Instructions to follow: Rewrite the rows below, swapping every "coordinate pair" for "number pair" and leaving everything else the same.
[Start of Attachment]
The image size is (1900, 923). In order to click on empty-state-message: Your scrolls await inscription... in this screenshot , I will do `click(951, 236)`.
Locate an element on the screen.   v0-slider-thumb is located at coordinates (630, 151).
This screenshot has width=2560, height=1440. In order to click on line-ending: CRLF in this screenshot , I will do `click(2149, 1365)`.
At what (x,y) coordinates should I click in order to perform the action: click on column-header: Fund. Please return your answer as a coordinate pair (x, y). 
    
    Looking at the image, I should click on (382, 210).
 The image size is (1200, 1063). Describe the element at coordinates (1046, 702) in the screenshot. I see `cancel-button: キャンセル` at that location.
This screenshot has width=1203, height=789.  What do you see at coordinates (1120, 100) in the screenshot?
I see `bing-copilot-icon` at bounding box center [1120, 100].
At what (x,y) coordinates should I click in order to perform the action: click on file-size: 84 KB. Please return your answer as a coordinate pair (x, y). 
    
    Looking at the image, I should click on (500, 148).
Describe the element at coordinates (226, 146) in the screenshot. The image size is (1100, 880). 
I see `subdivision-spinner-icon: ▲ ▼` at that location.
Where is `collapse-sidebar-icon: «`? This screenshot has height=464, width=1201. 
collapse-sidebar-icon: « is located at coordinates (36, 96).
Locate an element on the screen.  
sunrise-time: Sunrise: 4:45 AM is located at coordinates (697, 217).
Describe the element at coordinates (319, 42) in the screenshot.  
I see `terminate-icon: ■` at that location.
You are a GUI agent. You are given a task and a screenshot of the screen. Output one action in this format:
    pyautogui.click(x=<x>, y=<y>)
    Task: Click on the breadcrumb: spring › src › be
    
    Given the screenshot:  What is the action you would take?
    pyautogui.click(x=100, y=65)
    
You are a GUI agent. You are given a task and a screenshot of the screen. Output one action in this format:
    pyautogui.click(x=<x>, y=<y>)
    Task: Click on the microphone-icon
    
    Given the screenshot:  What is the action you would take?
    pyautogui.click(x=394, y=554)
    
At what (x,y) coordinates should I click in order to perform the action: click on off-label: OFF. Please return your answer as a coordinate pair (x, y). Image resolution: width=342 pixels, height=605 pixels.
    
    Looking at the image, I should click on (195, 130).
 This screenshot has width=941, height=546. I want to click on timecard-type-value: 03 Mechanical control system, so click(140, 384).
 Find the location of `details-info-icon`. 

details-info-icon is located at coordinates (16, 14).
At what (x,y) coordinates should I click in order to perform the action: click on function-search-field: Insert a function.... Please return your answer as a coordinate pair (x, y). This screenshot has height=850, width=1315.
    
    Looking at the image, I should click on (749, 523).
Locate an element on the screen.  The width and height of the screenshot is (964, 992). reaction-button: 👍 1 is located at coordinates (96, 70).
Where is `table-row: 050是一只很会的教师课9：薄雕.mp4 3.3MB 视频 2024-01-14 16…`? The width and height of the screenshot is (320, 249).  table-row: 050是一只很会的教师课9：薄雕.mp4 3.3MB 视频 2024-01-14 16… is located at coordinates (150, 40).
[End of Attachment]
Task response:
The image size is (1900, 923). In order to click on empty-state-message: Your scrolls await inscription... in this screenshot , I will do `click(951, 236)`.
Locate an element on the screen.   v0-slider-thumb is located at coordinates (630, 151).
This screenshot has width=2560, height=1440. In order to click on line-ending: CRLF in this screenshot , I will do `click(2149, 1365)`.
At what (x,y) coordinates should I click in order to perform the action: click on column-header: Fund. Please return your answer as a number pair (x, y). 
    
    Looking at the image, I should click on (382, 210).
 The image size is (1200, 1063). Describe the element at coordinates (1046, 702) in the screenshot. I see `cancel-button: キャンセル` at that location.
This screenshot has width=1203, height=789.  What do you see at coordinates (1120, 100) in the screenshot?
I see `bing-copilot-icon` at bounding box center [1120, 100].
At what (x,y) coordinates should I click in order to perform the action: click on file-size: 84 KB. Please return your answer as a number pair (x, y). 
    
    Looking at the image, I should click on (500, 148).
Describe the element at coordinates (226, 146) in the screenshot. The image size is (1100, 880). 
I see `subdivision-spinner-icon: ▲ ▼` at that location.
Where is `collapse-sidebar-icon: «`? This screenshot has height=464, width=1201. 
collapse-sidebar-icon: « is located at coordinates (36, 96).
Locate an element on the screen.  
sunrise-time: Sunrise: 4:45 AM is located at coordinates (697, 217).
Describe the element at coordinates (319, 42) in the screenshot.  
I see `terminate-icon: ■` at that location.
You are a GUI agent. You are given a task and a screenshot of the screen. Output one action in this format:
    pyautogui.click(x=<x>, y=<y>)
    Task: Click on the breadcrumb: spring › src › be
    
    Given the screenshot:  What is the action you would take?
    pyautogui.click(x=100, y=65)
    
You are a GUI agent. You are given a task and a screenshot of the screen. Output one action in this format:
    pyautogui.click(x=<x>, y=<y>)
    Task: Click on the microphone-icon
    
    Given the screenshot:  What is the action you would take?
    pyautogui.click(x=394, y=554)
    
At what (x,y) coordinates should I click in order to perform the action: click on off-label: OFF. Please return your answer as a number pair (x, y). Image resolution: width=342 pixels, height=605 pixels.
    
    Looking at the image, I should click on (195, 130).
 This screenshot has width=941, height=546. I want to click on timecard-type-value: 03 Mechanical control system, so click(140, 384).
 Find the location of `details-info-icon`. 

details-info-icon is located at coordinates (16, 14).
At what (x,y) coordinates should I click in order to perform the action: click on function-search-field: Insert a function.... Please return your answer as a number pair (x, y). This screenshot has height=850, width=1315.
    
    Looking at the image, I should click on (749, 523).
Locate an element on the screen.  The width and height of the screenshot is (964, 992). reaction-button: 👍 1 is located at coordinates (96, 70).
Where is `table-row: 050是一只很会的教师课9：薄雕.mp4 3.3MB 视频 2024-01-14 16…`? The width and height of the screenshot is (320, 249).  table-row: 050是一只很会的教师课9：薄雕.mp4 3.3MB 视频 2024-01-14 16… is located at coordinates (150, 40).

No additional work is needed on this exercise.